第14話 地獄のお笑い合宿 三日目
合宿三日目。
朝食を山菜サラダで軽く済ませ、今日も特訓が始まる。
本日の特訓プロデューサーは俺だ。
「よーし。じゃあみんなまずはこの基本の動きを覚えてくれ」
四人は揃って、俺が用意したヒラヒラした真っ赤なドレスを着ていた。
都子はセクシーで美しく、サシャは人形のように可愛い、そして淳は倒錯的で非常にイケない感じがする。同じ服でも着る人によってこうも印象が変わるものかと驚かされる。
――それはともかく。
「それじゃあミュージックスタート!」
ラジカセの再生ボタンをプッシュ。情熱的でムーディーな音楽が流れる。
俺はそれに合わせて踊り始めた。
「これは……フラメンコ?」
踊りは一分程度の短いもの。
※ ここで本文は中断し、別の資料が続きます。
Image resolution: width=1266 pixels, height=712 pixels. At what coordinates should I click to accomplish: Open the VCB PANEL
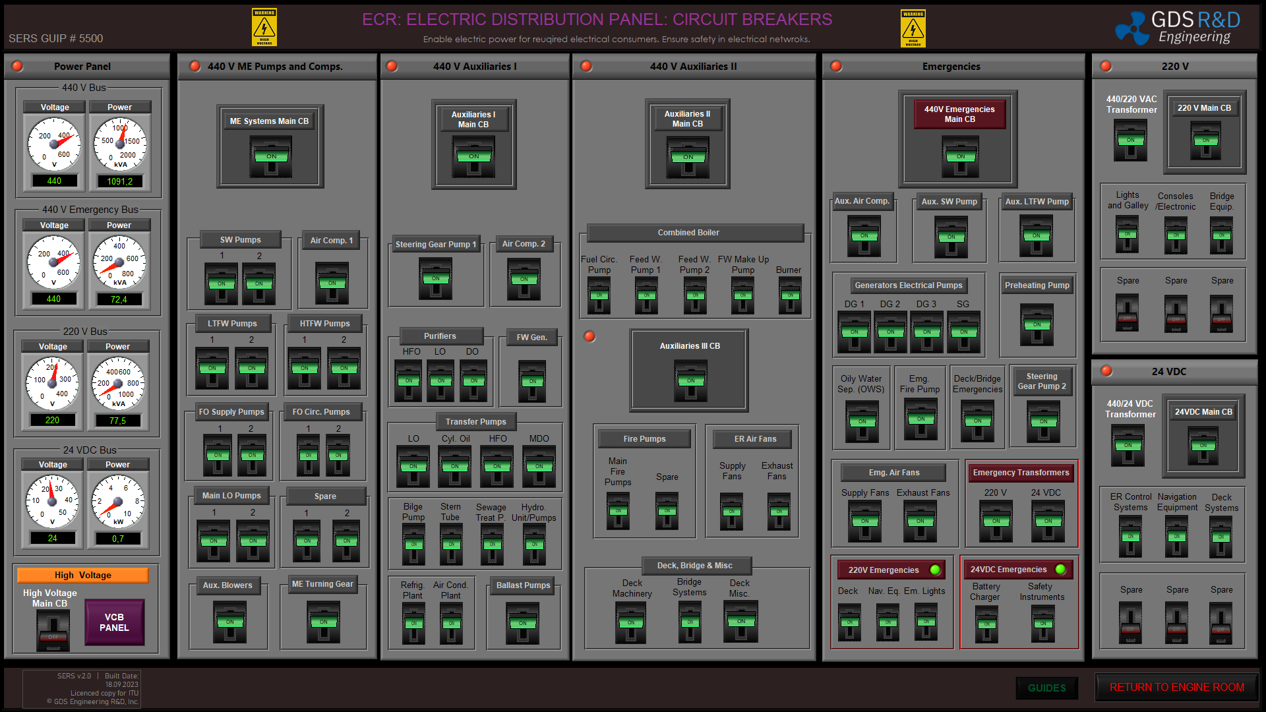[x=114, y=622]
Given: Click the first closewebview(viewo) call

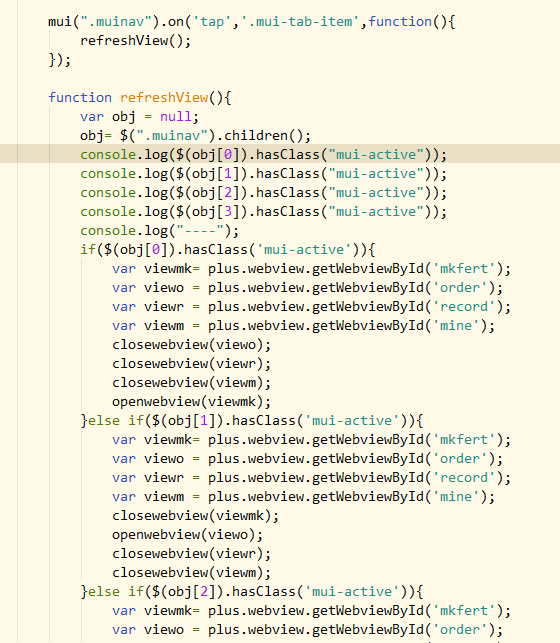Looking at the screenshot, I should click(191, 344).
そろそろフィニッシュだ。
「オレィ!」
俺は手をパンパンと叩くとポーズを決めた。
「……これがお笑いと一体なんの関係があるんデスか?」
「というかなぜ昌太郎はこんなものを踊れるのだ」
サシャと都子の疑問に答える。
「ダウンタウン松本人志の著書『遺書』によると、松っちゃんが在籍した当時の吉本の養成所ではフラメンコを習ったんだそうだ。それで俺も最近通信教育でフラメンコを習い始めた」
「……たまにショータローの部屋から変な音楽が聞こえると思ったら、ソレだったんデスね」
「ねえ、その松っちゃんの本ならボクも読んだけど、『フラメンコなんて習ったってなんのイミもねーよ!』って書いてなかった?」
「そうだっけ? まあとにかく。あの天才がやっていたっていうんだから真似してみる価値はあるだろう。みんなでやってみよう! ますはサシャから!」
サシャはグダグダのステップでグルグル回転しながら、最後のオレィのところで盛大にすっころんだ。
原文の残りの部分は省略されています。